- Entries from a dataset
:::::

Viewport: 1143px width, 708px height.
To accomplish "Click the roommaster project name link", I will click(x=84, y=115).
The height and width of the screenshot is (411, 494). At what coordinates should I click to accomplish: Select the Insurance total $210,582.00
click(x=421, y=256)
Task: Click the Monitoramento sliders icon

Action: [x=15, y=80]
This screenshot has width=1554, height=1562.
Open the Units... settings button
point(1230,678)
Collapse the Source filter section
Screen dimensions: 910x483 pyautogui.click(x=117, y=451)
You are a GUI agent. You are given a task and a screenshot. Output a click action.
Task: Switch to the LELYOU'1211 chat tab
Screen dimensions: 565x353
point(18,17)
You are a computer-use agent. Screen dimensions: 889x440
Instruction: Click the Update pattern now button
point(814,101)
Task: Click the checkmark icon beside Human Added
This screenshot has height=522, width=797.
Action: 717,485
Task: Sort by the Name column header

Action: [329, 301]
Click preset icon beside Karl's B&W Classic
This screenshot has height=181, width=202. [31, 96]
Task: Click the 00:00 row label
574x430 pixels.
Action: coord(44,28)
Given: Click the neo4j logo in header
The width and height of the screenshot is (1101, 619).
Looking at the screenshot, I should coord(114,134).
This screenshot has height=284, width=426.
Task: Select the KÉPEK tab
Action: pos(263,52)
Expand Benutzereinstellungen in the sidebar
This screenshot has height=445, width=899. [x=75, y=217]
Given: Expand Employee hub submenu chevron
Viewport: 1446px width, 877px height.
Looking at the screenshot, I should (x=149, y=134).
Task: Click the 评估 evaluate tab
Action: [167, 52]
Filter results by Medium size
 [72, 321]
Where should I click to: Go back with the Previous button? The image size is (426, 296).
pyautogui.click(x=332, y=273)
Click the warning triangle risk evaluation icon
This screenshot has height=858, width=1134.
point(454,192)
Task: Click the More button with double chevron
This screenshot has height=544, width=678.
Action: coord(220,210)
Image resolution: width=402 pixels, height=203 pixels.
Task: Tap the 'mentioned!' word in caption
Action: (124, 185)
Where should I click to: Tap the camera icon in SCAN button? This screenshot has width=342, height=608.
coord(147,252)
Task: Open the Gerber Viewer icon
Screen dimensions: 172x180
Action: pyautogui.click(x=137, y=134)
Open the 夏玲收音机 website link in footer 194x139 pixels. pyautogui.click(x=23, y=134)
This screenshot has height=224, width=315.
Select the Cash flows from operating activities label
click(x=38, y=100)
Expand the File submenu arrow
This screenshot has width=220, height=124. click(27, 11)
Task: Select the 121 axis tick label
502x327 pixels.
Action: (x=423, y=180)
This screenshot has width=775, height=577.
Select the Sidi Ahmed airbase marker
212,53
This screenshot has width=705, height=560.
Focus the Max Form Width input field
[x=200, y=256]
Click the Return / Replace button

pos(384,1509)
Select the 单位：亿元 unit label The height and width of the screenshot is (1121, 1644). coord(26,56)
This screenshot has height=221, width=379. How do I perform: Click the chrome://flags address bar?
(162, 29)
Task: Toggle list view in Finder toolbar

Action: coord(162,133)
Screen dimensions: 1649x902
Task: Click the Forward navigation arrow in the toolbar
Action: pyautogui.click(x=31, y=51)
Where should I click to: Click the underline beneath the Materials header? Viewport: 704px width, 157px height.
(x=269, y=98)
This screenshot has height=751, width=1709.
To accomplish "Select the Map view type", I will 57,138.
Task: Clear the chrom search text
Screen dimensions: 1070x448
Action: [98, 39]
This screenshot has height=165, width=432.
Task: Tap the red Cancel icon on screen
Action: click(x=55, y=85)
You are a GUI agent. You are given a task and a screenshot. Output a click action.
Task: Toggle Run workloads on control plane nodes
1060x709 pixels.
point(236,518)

:::::

- What is being asked
Write out all of the lines above again, substituting "Display area" for every occurrence of "Viewport" and leaving everything else unchanged.

- Reply to the exercise
Display area: 1143px width, 708px height.
To accomplish "Click the roommaster project name link", I will click(x=84, y=115).
The height and width of the screenshot is (411, 494). At what coordinates should I click to accomplish: Select the Insurance total $210,582.00
click(x=421, y=256)
Task: Click the Monitoramento sliders icon

Action: [x=15, y=80]
This screenshot has width=1554, height=1562.
Open the Units... settings button
point(1230,678)
Collapse the Source filter section
Screen dimensions: 910x483 pyautogui.click(x=117, y=451)
You are a GUI agent. You are given a task and a screenshot. Output a click action.
Task: Switch to the LELYOU'1211 chat tab
Screen dimensions: 565x353
point(18,17)
You are a computer-use agent. Screen dimensions: 889x440
Instruction: Click the Update pattern now button
point(814,101)
Task: Click the checkmark icon beside Human Added
This screenshot has height=522, width=797.
Action: 717,485
Task: Sort by the Name column header

Action: [329, 301]
Click preset icon beside Karl's B&W Classic
This screenshot has height=181, width=202. [31, 96]
Task: Click the 00:00 row label
574x430 pixels.
Action: coord(44,28)
Given: Click the neo4j logo in header
The width and height of the screenshot is (1101, 619).
Looking at the screenshot, I should coord(114,134).
This screenshot has height=284, width=426.
Task: Select the KÉPEK tab
Action: pos(263,52)
Expand Benutzereinstellungen in the sidebar
This screenshot has height=445, width=899. [x=75, y=217]
Given: Expand Employee hub submenu chevron
Display area: 1446px width, 877px height.
Looking at the screenshot, I should (x=149, y=134).
Task: Click the 评估 evaluate tab
Action: [167, 52]
Filter results by Medium size
 [72, 321]
Where should I click to: Go back with the Previous button? The image size is (426, 296).
pyautogui.click(x=332, y=273)
Click the warning triangle risk evaluation icon
This screenshot has height=858, width=1134.
point(454,192)
Task: Click the More button with double chevron
This screenshot has height=544, width=678.
Action: coord(220,210)
Image resolution: width=402 pixels, height=203 pixels.
Task: Tap the 'mentioned!' word in caption
Action: (124, 185)
Where should I click to: Tap the camera icon in SCAN button? This screenshot has width=342, height=608.
coord(147,252)
Task: Open the Gerber Viewer icon
Screen dimensions: 172x180
Action: pyautogui.click(x=137, y=134)
Open the 夏玲收音机 website link in footer 194x139 pixels. pyautogui.click(x=23, y=134)
This screenshot has height=224, width=315.
Select the Cash flows from operating activities label
click(x=38, y=100)
Expand the File submenu arrow
This screenshot has width=220, height=124. click(27, 11)
Task: Select the 121 axis tick label
502x327 pixels.
Action: (x=423, y=180)
This screenshot has width=775, height=577.
Select the Sidi Ahmed airbase marker
212,53
This screenshot has width=705, height=560.
Focus the Max Form Width input field
[x=200, y=256]
Click the Return / Replace button

pos(384,1509)
Select the 单位：亿元 unit label The height and width of the screenshot is (1121, 1644). coord(26,56)
This screenshot has height=221, width=379. How do I perform: Click the chrome://flags address bar?
(162, 29)
Task: Toggle list view in Finder toolbar

Action: coord(162,133)
Screen dimensions: 1649x902
Task: Click the Forward navigation arrow in the toolbar
Action: pyautogui.click(x=31, y=51)
Where should I click to: Click the underline beneath the Materials header? Display area: 704px width, 157px height.
(x=269, y=98)
This screenshot has height=751, width=1709.
To accomplish "Select the Map view type", I will 57,138.
Task: Clear the chrom search text
Screen dimensions: 1070x448
Action: [98, 39]
This screenshot has height=165, width=432.
Task: Tap the red Cancel icon on screen
Action: click(x=55, y=85)
You are a GUI agent. You are given a task and a screenshot. Output a click action.
Task: Toggle Run workloads on control plane nodes
1060x709 pixels.
point(236,518)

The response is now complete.